*** Quoted text ***

By: Nechama Lowy | Features  | 

Clarifying the Role of Women on Shabbat on Wilf

In recent years, the question of to what degree YU’s undergraduate women should be incorporated into the Wilf campus Shabbat experience has come to light, as more single YU women have begun to reside in Washington Heights.

Rabbi Yosef Blau, Senior Mashgiach Ruchani for Yeshiva University and RIETS, lives close to the university and spends most of his Shabbatot with the YU community on Wilf. He has seen Washington Heights become a popular singles community of late and explained, “in the last few years, more and more women have moved to the neighborhood around Yeshiva. Before that, the issue of women being around on Shabbos was not an issue, because they weren’t there.”

Although women are welcome into the Wilf campus library, cafeteria, and other buildings during the week, on Shabbat, women are not allowed to eat meals with the men in their dining hall. The same policy exists on Beren, where men are not allowed to eat with the women on a normal Shabbat.  

Rabbi Blau suggested that within the Wilf campus student body who stays in for Shabbat, “there is a preference for the ‘Yeshiva’ atmosphere; they’re staying in for the Yeshiva experience.” The administration feels that a large population of the students have a preference towards spending their Shabbat in single-sex environments. YU has long been opposed to hosting coed Shabbatonim on the Wilf campus in order to preserve this Yeshiva environment. Dovid Simpser, President of SOY, recalled, “two years ago there was a huge push to make coed Shabbatonim uptown.” In order to ensure that this large population of YU’s men would remain comfortable on Shabbat, the Roshei Yeshiva decided against it.

*** Information shown ***

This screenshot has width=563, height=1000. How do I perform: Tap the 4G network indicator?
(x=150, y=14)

***
*** Information shown ***

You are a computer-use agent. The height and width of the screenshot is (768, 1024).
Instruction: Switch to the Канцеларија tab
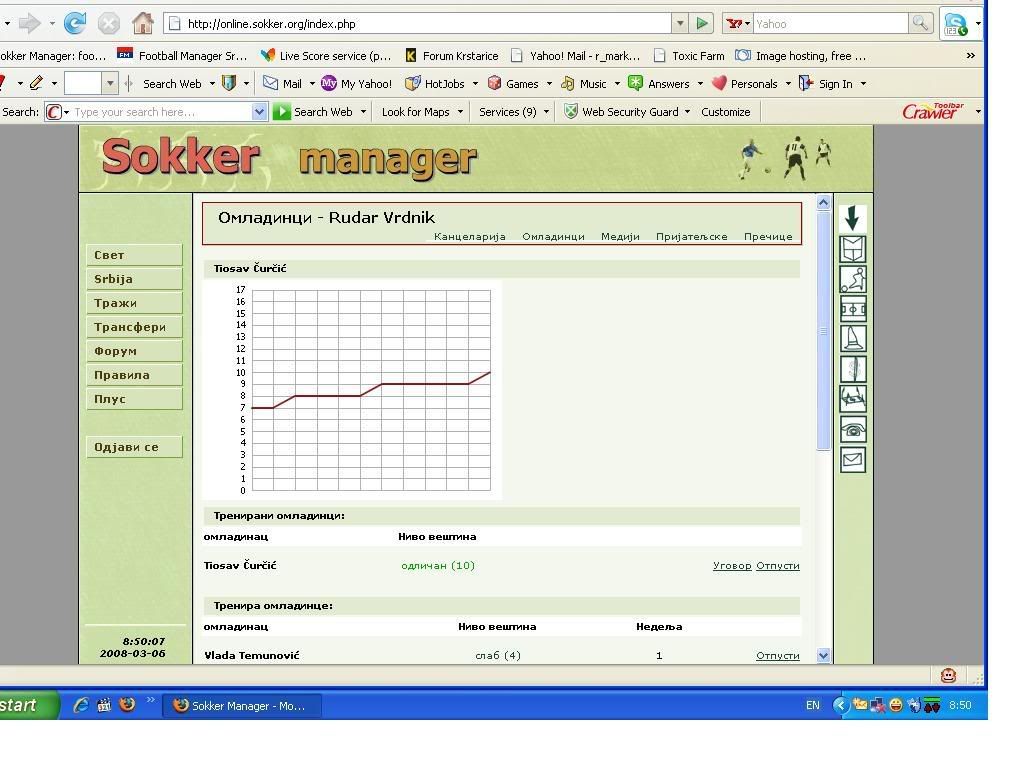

***
*** Information shown ***

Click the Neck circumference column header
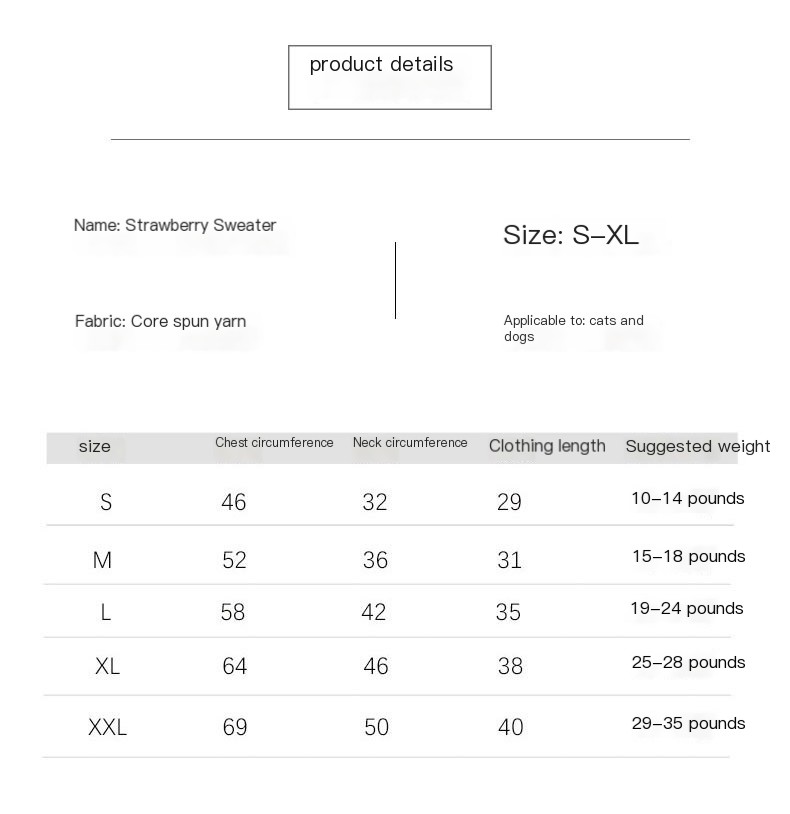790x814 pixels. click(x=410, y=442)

***

### Given task 1
Reproduce the article on women and Shabbat on the Wilf campus, everything from "Rabbi Blau suggested" down to "decided against it.", swapping "single-sex environments" for "men-only environments".
### Given task 2
Extend the article on women and Shabbat on the Wilf campus, beginning directly after its final sentence.
The lines above come from a source unrelated to the article.

### Task answer 1
Rabbi Blau suggested that within the Wilf campus student body who stays in for Shabbat, “there is a preference for the ‘Yeshiva’ atmosphere; they’re staying in for the Yeshiva experience.” The administration feels that a large population of the students have a preference towards spending their Shabbat in men-only environments. YU has long been opposed to hosting coed Shabbatonim on the Wilf campus in order to preserve this Yeshiva environment. Dovid Simpser, President of SOY, recalled, “two years ago there was a huge push to make coed Shabbatonim uptown.” In order to ensure that this large population of YU’s men would remain comfortable on Shabbat, the Roshei Yeshiva decided against it.

### Task answer 2
While full-scale Shabbatonim have been explicitly disallowed, the rules for individual women participating in Shabbat activities are less clear. When asked if women are allowed to attend the Shabbat shiurim and tisch events, Rabbi Blau responded that “it’s a good question, because it rarely happens. It is unclear, because I don’t think it’s come up.” However, Simpser asserted that “women are allowed at all minyanim and programming, besides for meals, even the tisch,” stating that it is a huge misunderstanding when women assume they are not allowed at any programming besides for the minyanim.

The lack of clarity surrounding these policies has resulted in confusion among members of the student body. In October of 2017, a group of current Beren students and female graduate students entered the Furman Dining Hall, where Wilf’s Shabbat meals are held, and took seats at Seudah Shlishit. Neither Simpser nor Rabbi Blau was able to confirm if anyone complained, but Simpser, who was sitting at Seudah Shlishit at the time, described that “the guys [who they sat close to] were super uncomfortable and got up and moved.”

Rabbi Blau approach the women to alert them that “the policy is to not have single women at the Shalosh Seudot,” but he did not ask them to leave. Rabbi Blau admitted that one of the women responded that she “was told there’s no such policy,” indicating that the guidelines are unclear.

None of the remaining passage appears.